本文:
####################
ビルコック神父様によるお説教 2020年6月10日「人をさばくな、そうすればあなたたちもさばかれぬ。」


ビルコック神父様によるお説教
2020年6月10日 Saint-Nicolas du Chardonnet教会にて

人をさばくな、そうすればあなたたちもさばかれぬ。

聖父と聖子と聖霊とのみ名によりて、アーメン

いと愛する兄弟の皆様、手短に先ほど朗読された福音について申し上げましょう(ルカ、6、36-42)。何かキリスト教徒を馬鹿優しい弱虫に貶めるような響きがあると思われたかもしれません。私たちの主、イエズス・キリストは仰せになります。「人をさばくな、そうすればあなたたちもさばかれぬ。人を罪に定めるな、そうすれば罪に定められぬ。」(ルカ、6、37)。

もしも文字通りに私たちの主、イエズス・キリストのこの言葉を理解すると、何ごとを問わず、キリスト教徒なら何も言ってはならない、主張してはならない。何かがあってもキリスト教徒は口出ししてはならない、あきらめなければならない、引っ込むべきだ、黙らなければならない。キリスト教徒はずっとさばいてはいけない。評価してはいけない。いや、むしろ、ずっとずっと忍従するのみ許されている。

このような誤った考え方を持った人々は意外と多いのです。カトリック信徒にも見られるし、またカトリックを敵にしている人々にもこのような「キリスト教徒像」が見られます。そして、このような考え方に基づいて、カトリック信徒へ「カトリックだから、黙れ、忍従せよ」として利用されることは多いです。つまり、「あなたカトリックだろ。だから黙殺せよ。だから何もするな。だから忍従せよ。だから苦しめ」と言われて、カトリックにはそれだけが許されているかのような空気があります。

このようなカトリック像の根拠として、先ほどの私たちの主のみ言葉にあるとされていますが、それはイエズス・キリストのみ言葉を間違って理解することになります。いや、むしろ、このような理解は私たちの主、イエズス・キリストのみ言葉を歪曲することなのです。
####################
練習問題:
A. 本文の「ビルコック神父様によるお説教 2020年」から「と忍従するのみ許されている。」までを、一字一句そのまま書き写してください。
B. 本文の要旨を2文にまとめてください。
これらの項目は本文とは別の出典によるものです。

データセット抜粋:
####################
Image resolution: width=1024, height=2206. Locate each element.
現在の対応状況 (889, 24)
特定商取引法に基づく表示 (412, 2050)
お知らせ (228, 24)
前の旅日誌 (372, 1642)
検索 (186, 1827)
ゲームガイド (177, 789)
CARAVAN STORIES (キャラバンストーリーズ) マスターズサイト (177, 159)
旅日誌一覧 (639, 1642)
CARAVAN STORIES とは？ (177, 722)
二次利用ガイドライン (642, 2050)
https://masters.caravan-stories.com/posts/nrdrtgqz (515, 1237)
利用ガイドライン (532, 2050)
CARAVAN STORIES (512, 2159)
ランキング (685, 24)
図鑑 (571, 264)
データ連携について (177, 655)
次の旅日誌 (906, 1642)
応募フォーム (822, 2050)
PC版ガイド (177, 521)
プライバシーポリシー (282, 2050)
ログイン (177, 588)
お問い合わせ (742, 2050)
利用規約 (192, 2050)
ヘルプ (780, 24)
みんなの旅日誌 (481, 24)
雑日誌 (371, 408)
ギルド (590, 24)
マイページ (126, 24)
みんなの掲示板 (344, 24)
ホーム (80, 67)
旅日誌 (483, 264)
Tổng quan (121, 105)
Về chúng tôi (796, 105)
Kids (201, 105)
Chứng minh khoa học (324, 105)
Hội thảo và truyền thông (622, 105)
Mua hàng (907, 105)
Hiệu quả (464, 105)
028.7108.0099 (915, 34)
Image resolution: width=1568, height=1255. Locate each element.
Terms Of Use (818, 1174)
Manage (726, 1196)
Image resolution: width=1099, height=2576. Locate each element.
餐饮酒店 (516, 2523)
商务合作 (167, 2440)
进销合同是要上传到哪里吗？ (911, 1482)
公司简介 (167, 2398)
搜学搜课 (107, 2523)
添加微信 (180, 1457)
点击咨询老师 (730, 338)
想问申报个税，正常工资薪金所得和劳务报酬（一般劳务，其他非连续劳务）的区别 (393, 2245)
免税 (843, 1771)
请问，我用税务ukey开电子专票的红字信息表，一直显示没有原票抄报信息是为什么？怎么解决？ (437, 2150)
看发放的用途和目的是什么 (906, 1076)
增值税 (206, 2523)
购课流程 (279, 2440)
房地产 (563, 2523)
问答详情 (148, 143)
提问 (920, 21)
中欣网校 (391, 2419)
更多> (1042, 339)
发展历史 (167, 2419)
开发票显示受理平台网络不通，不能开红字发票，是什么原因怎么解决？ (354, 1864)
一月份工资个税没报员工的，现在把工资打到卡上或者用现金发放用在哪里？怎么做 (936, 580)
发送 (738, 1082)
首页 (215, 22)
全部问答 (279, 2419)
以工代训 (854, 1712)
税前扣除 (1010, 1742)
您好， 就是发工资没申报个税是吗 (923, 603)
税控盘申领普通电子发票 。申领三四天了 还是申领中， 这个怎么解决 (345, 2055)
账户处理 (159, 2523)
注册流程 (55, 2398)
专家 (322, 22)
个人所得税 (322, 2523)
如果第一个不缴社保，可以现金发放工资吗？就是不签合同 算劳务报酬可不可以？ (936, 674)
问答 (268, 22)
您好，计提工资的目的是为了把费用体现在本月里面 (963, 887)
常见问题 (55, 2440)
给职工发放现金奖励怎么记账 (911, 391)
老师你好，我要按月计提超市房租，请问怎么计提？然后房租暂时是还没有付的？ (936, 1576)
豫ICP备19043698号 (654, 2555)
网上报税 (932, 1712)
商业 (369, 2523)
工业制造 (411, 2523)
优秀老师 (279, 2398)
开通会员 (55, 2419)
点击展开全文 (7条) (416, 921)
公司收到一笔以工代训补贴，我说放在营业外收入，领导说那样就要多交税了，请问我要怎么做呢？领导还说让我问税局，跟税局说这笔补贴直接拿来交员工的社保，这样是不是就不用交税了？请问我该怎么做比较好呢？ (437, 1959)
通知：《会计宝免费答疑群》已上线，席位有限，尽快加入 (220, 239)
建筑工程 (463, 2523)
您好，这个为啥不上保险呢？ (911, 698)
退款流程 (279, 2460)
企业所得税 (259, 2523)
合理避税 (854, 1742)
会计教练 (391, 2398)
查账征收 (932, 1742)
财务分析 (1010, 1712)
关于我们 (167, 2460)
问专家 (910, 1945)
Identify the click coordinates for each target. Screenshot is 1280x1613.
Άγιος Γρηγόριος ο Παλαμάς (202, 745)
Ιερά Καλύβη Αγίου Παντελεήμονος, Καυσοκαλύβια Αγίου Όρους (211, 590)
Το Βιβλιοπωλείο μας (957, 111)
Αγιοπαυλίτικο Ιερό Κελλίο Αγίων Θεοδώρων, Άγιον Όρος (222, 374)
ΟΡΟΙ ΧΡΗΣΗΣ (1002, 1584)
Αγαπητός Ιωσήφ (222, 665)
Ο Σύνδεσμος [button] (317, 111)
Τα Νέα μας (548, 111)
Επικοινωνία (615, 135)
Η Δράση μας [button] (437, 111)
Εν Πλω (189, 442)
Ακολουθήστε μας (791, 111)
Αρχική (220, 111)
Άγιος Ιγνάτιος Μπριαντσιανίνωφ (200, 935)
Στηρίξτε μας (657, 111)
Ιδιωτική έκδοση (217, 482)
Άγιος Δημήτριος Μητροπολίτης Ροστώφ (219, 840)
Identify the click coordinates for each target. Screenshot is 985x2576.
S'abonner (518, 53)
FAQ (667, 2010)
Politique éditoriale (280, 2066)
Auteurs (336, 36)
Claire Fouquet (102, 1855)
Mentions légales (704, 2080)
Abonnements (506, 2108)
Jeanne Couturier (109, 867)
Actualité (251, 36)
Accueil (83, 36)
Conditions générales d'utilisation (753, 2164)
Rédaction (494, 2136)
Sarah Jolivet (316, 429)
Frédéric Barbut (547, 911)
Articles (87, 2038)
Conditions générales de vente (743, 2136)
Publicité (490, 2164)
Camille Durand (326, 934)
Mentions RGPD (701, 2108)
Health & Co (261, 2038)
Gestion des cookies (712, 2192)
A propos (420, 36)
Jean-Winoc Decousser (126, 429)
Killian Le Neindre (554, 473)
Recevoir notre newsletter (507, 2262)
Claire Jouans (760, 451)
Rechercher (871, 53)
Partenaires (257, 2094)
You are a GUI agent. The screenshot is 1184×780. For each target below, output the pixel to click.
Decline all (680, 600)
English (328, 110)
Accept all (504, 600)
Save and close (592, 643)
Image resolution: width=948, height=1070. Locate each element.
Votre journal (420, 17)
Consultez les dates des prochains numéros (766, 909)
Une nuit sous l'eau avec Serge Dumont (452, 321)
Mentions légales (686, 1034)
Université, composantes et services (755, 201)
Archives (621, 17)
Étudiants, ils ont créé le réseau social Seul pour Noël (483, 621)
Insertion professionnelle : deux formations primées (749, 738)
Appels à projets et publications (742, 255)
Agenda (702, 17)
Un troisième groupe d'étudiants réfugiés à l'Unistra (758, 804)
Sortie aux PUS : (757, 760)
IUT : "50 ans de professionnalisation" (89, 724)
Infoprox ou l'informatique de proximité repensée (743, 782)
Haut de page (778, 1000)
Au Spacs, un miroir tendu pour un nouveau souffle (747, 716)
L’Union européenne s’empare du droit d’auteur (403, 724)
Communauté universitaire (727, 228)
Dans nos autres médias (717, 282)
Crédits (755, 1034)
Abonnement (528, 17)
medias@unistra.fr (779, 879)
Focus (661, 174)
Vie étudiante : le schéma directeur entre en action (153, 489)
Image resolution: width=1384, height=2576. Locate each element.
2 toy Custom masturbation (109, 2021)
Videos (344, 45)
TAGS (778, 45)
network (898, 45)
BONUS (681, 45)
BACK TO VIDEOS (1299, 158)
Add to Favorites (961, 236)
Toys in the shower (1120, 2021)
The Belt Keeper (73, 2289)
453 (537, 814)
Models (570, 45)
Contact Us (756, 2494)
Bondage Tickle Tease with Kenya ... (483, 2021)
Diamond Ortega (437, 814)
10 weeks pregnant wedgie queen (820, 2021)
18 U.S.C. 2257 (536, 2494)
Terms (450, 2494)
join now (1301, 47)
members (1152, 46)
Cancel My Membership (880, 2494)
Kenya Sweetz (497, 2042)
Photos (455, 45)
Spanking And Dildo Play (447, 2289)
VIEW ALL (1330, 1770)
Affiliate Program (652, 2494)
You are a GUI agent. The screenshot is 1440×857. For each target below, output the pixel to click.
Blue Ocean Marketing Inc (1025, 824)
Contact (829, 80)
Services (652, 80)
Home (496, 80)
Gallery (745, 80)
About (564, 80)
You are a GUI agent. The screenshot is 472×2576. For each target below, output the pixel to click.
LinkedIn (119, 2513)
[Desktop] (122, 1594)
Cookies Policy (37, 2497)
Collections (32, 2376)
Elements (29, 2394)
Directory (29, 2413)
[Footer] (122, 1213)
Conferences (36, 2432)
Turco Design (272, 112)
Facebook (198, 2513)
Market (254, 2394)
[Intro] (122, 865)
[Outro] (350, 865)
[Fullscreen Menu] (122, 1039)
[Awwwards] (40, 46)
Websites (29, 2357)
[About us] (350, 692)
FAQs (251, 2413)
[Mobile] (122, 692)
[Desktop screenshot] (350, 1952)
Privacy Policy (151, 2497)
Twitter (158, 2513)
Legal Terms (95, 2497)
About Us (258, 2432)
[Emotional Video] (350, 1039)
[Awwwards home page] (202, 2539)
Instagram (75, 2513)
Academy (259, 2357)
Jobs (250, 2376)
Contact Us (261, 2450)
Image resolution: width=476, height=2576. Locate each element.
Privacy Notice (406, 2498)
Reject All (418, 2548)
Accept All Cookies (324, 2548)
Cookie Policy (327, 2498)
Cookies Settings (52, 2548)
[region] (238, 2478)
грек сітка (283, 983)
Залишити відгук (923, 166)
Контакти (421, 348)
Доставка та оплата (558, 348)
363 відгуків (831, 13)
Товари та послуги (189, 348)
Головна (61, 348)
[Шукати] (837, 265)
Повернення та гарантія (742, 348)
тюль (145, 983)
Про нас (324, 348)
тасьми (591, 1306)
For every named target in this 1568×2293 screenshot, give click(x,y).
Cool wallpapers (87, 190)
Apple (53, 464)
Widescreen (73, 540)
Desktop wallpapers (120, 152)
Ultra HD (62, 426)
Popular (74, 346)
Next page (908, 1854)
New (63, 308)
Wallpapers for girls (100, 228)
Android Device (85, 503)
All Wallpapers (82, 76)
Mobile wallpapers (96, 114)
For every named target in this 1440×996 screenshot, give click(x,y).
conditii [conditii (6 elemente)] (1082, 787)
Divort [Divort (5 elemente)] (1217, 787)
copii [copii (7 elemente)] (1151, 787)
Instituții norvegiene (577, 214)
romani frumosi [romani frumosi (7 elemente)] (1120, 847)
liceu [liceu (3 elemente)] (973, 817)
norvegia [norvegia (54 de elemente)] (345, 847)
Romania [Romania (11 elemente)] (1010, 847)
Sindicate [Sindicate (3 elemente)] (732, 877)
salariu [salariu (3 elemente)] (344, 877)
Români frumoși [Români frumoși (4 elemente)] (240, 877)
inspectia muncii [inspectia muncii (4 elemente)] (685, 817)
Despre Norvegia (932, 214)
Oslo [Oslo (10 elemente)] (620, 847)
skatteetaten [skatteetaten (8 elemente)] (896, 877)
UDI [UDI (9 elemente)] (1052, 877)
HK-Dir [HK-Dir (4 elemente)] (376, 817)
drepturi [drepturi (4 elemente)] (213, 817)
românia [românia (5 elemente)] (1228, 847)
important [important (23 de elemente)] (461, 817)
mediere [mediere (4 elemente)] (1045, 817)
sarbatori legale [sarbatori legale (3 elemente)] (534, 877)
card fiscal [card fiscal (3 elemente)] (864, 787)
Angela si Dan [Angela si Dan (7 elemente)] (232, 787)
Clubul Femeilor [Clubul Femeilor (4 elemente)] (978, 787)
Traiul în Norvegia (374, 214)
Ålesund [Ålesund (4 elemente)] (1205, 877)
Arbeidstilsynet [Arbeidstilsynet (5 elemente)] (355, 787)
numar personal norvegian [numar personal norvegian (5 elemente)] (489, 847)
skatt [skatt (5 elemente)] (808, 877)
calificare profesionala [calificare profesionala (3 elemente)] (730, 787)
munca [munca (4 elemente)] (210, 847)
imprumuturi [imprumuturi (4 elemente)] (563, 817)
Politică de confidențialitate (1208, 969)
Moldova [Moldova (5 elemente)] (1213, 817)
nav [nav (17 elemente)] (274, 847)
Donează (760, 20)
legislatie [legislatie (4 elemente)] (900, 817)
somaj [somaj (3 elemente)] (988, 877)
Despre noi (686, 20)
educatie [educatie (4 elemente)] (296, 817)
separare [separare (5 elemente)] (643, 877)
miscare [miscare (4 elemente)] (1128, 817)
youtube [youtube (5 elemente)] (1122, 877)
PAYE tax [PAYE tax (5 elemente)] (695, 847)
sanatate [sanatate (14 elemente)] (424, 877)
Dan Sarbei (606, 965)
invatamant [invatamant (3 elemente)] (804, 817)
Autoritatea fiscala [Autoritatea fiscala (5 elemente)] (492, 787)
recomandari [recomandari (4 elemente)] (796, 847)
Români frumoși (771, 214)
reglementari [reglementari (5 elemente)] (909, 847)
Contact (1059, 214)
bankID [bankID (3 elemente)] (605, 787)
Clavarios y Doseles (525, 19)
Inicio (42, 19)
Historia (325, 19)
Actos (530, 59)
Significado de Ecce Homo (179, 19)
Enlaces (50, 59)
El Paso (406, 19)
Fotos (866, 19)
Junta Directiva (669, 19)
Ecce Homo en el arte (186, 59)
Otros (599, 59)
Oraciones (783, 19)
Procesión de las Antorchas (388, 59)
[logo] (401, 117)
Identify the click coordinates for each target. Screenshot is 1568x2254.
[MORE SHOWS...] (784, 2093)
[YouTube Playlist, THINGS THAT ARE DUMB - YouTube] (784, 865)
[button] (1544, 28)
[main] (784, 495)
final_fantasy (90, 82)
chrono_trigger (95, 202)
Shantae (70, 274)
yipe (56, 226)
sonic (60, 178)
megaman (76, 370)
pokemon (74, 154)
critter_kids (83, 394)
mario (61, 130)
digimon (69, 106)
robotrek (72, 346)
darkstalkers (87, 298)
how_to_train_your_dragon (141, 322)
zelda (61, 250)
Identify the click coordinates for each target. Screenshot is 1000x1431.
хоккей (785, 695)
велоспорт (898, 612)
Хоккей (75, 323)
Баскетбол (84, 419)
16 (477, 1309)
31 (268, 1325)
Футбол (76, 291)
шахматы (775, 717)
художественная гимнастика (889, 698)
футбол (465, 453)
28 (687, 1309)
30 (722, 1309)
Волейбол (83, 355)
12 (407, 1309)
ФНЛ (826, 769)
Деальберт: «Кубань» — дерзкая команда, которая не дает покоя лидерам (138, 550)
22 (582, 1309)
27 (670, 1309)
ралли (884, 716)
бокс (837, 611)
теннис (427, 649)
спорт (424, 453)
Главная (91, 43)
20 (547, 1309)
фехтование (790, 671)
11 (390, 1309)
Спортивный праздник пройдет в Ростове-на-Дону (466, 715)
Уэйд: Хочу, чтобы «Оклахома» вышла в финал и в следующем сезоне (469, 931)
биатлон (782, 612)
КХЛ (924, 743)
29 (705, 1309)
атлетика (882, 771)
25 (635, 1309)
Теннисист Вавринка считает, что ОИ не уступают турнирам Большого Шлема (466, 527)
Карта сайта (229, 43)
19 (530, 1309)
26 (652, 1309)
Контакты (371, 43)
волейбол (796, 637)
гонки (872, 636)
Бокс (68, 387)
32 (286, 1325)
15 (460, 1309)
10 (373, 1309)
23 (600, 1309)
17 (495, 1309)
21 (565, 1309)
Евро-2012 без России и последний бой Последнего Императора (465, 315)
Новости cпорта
####################
解答例:
A.
ビルコック神父様によるお説教 2020年6月10日「人をさばくな、そうすればあなたたちもさばかれぬ。」


ビルコック神父様によるお説教
2020年6月10日 Saint-Nicolas du Chardonnet教会にて

人をさばくな、そうすればあなたたちもさばかれぬ。

聖父と聖子と聖霊とのみ名によりて、アーメン

いと愛する兄弟の皆様、手短に先ほど朗読された福音について申し上げましょう(ルカ、6、36-42)。何かキリスト教徒を馬鹿優しい弱虫に貶めるような響きがあると思われたかもしれません。私たちの主、イエズス・キリストは仰せになります。「人をさばくな、そうすればあなたたちもさばかれぬ。人を罪に定めるな、そうすれば罪に定められぬ。」(ルカ、6、37)。

もしも文字通りに私たちの主、イエズス・キリストのこの言葉を理解すると、何ごとを問わず、キリスト教徒なら何も言ってはならない、主張してはならない。何かがあってもキリスト教徒は口出ししてはならない、あきらめなければならない、引っ込むべきだ、黙らなければならない。キリスト教徒はずっとさばいてはいけない。評価してはいけない。いや、むしろ、ずっとずっと忍従するのみ許されている。

B. 「人をさばくな」という主の言葉を文字通りに受け取ると、キリスト教徒は何も言ってはならず、ただ忍従するしかないことになる。そうした考え方を持つ人は意外と多いが、それは主の言葉を誤って理解し、歪曲するものである。